CFD stands for Contract For Difference. While CFDs readily provide investors of all types with a straightforward way to profit from upward or downward movements in a given financial asset, they were originally used by institutional investors as a means of controlling risk.
Hedge funds and certain other institutions first began using CFDs in the 1990s as a means of hedging the risk of their long equities positions.

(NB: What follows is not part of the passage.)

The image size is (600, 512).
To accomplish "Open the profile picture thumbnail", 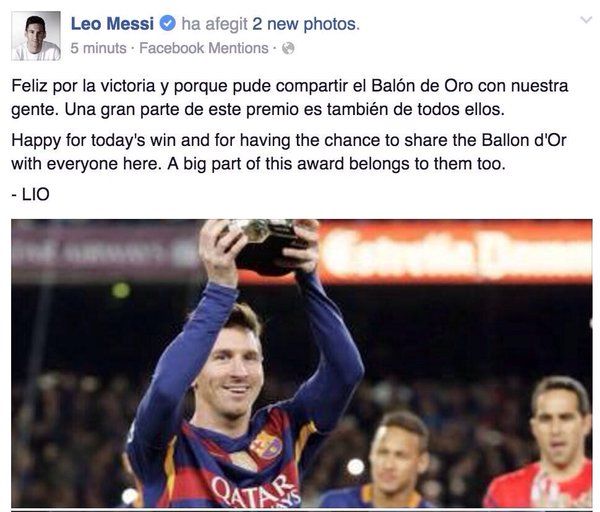I will [36, 36].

By entering into CFD positions that profit from falls in companies shares, they could mitigate the impact from any share price declines.
It wasn’t long though before CFDs began to be developed for a wider group of investors, who quickly appreciated the opportunity presented by CFD trading to maximise profit potential from gains or falls in asset prices.
Perhaps the biggest reason for the rise in popularity of CFDs among investors in general is that it is only necessary to put down a small percentage of the actual trade size.
For instance, using what’s known as margin you could only have to pay as little as 5% of the transaction value to open a position in the CFDs of a company’s shares.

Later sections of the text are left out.